> **DATA SUPPLIED**
····················
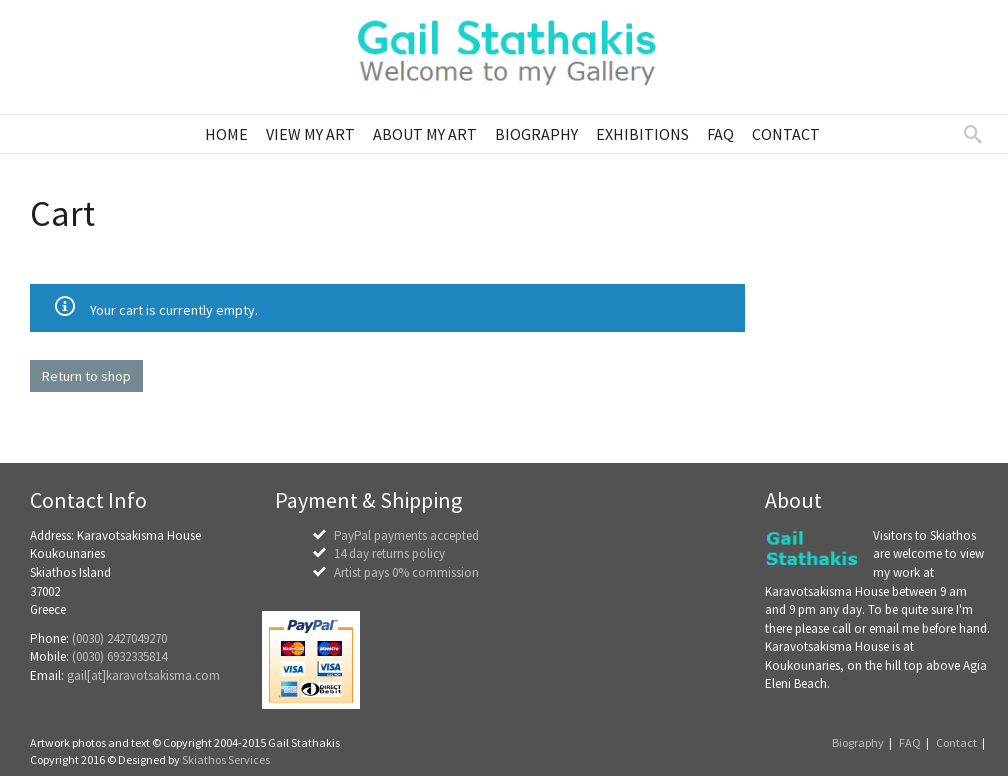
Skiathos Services (226, 759)
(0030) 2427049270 (119, 638)
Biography (858, 742)
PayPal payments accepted (406, 535)
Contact (956, 742)
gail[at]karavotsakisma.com (143, 675)
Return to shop (86, 376)
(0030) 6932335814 (119, 656)
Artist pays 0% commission (406, 572)
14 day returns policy (389, 553)
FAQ (910, 742)
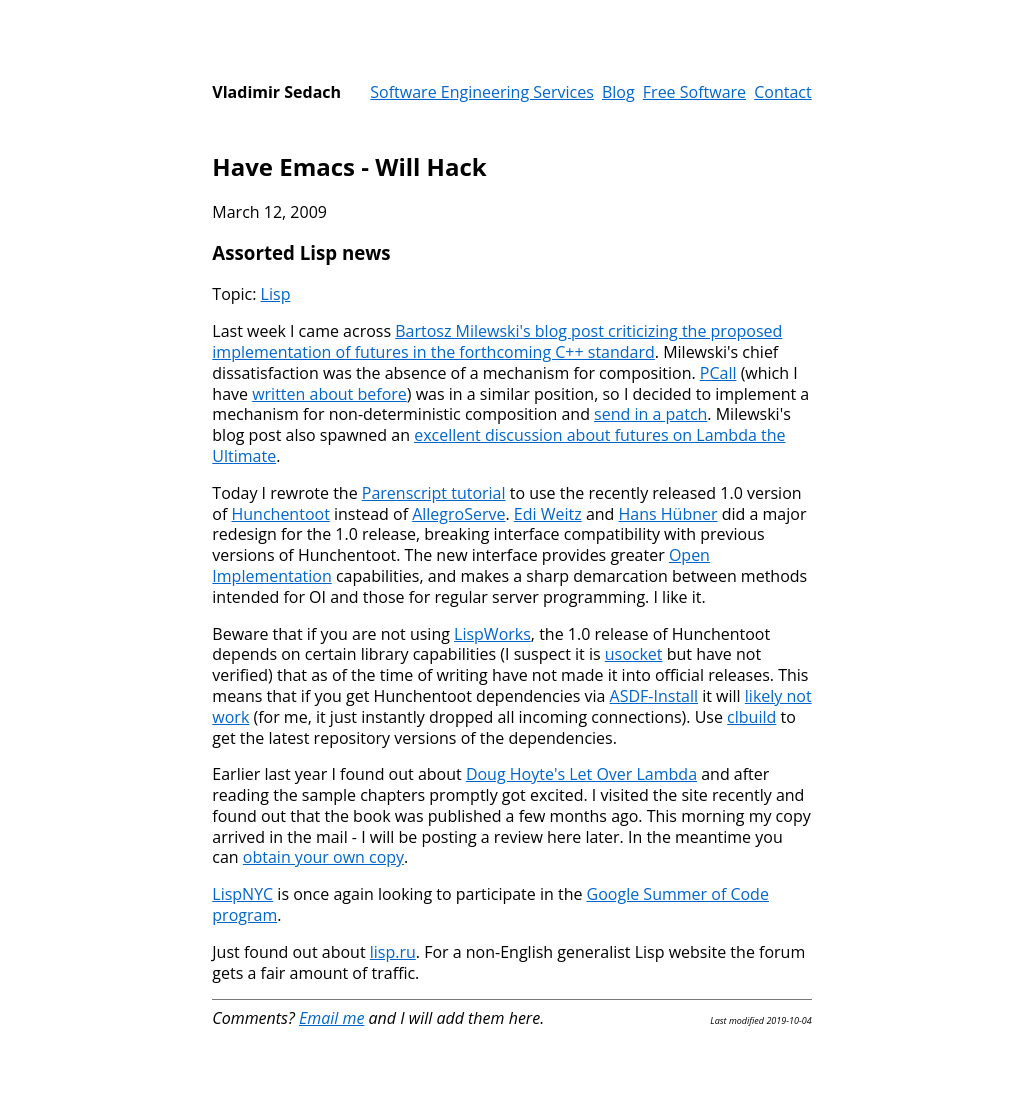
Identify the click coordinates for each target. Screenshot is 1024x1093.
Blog (618, 92)
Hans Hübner (668, 514)
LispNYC (242, 894)
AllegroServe (458, 514)
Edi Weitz (548, 514)
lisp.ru (393, 952)
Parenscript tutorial (434, 493)
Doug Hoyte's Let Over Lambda (581, 774)
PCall (718, 373)
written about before (329, 394)
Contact (782, 92)
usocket (634, 654)
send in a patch (650, 414)
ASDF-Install (654, 696)
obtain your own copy (323, 857)
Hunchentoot (280, 514)
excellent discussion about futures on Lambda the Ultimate (498, 445)
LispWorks (492, 634)
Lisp (276, 294)
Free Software (694, 92)
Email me (331, 1018)
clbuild (751, 717)
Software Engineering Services (482, 92)
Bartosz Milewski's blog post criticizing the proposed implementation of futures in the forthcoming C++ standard (497, 341)
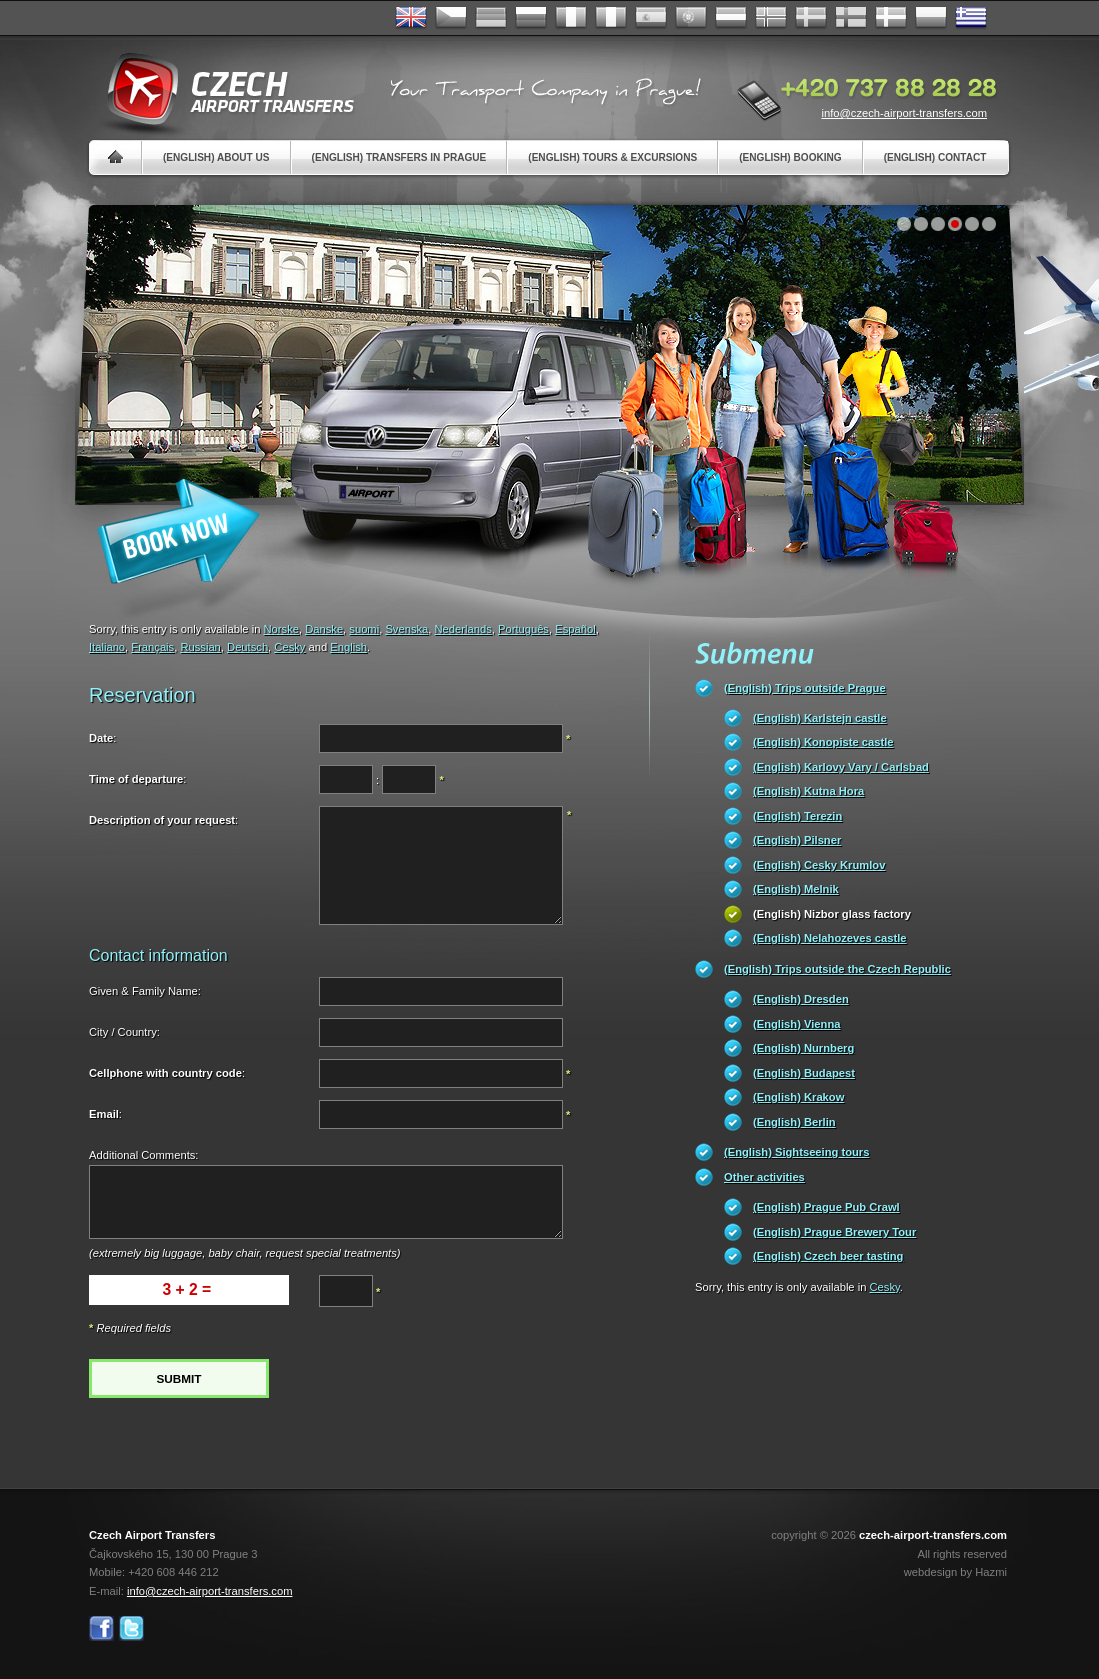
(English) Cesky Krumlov (819, 865)
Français (571, 18)
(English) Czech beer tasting (828, 1256)
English (411, 18)
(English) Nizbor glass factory (832, 914)
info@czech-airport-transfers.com (904, 113)
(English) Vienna (796, 1024)
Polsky (931, 18)
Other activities (764, 1177)
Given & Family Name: (145, 991)
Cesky (289, 647)
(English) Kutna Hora (808, 791)
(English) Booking (790, 157)
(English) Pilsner (797, 840)
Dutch (731, 18)
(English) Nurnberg (803, 1048)
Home (115, 157)
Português (691, 18)
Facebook (101, 1628)
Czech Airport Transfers (222, 90)
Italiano (611, 18)
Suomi (851, 18)
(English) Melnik (796, 889)
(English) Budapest (804, 1073)
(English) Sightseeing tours (796, 1152)
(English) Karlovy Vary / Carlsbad (841, 767)
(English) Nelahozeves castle (830, 938)
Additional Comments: (143, 1155)
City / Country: (124, 1032)
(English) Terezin (797, 816)
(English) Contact (935, 157)
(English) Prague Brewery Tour (834, 1232)
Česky (451, 18)
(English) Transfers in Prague (399, 157)
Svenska (811, 18)
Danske (891, 18)
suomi (364, 629)
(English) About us (216, 157)
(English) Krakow (798, 1097)
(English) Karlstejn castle (820, 718)
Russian (531, 18)
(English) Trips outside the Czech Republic (837, 969)
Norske (771, 18)
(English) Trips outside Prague (805, 688)
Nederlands (463, 629)
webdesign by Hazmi (955, 1572)
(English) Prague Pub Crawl (826, 1207)
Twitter (131, 1628)
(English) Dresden (801, 999)
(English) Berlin (794, 1122)
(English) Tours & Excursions (612, 157)
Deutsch (491, 18)
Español (651, 18)
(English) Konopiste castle (823, 742)
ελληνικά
····················
> **GIVEN REQUEST**
Lay out everything from the start of the records down to the line containing "LispWorks (492, 634)", both ends included, as a Markdown table with the columns No. and Entry, one numbered row per line, with blank lines left out. Leave the pictures out of the table.

> **RESPONSE**
| No. | Entry |
|---|---|
| 1 | Skiathos Services (226, 759) |
| 2 | (0030) 2427049270 (119, 638) |
| 3 | Biography (858, 742) |
| 4 | PayPal payments accepted (406, 535) |
| 5 | Contact (956, 742) |
| 6 | gail[at]karavotsakisma.com (143, 675) |
| 7 | Return to shop (86, 376) |
| 8 | (0030) 6932335814 (119, 656) |
| 9 | Artist pays 0% commission (406, 572) |
| 10 | 14 day returns policy (389, 553) |
| 11 | FAQ (910, 742) |
| 12 | Identify the click coordinates for each target. Screenshot is 1024x1093. |
| 13 | Blog (618, 92) |
| 14 | Hans Hübner (668, 514) |
| 15 | LispNYC (242, 894) |
| 16 | AllegroServe (458, 514) |
| 17 | Edi Weitz (548, 514) |
| 18 | lisp.ru (393, 952) |
| 19 | Parenscript tutorial (434, 493) |
| 20 | Doug Hoyte's Let Over Lambda (581, 774) |
| 21 | PCall (718, 373) |
| 22 | written about before (329, 394) |
| 23 | Contact (782, 92) |
| 24 | usocket (634, 654) |
| 25 | send in a patch (650, 414) |
| 26 | ASDF-Install (654, 696) |
| 27 | obtain your own copy (323, 857) |
| 28 | Hunchentoot (280, 514) |
| 29 | excellent discussion about futures on Lambda the Ultimate (498, 445) |
| 30 | LispWorks (492, 634) |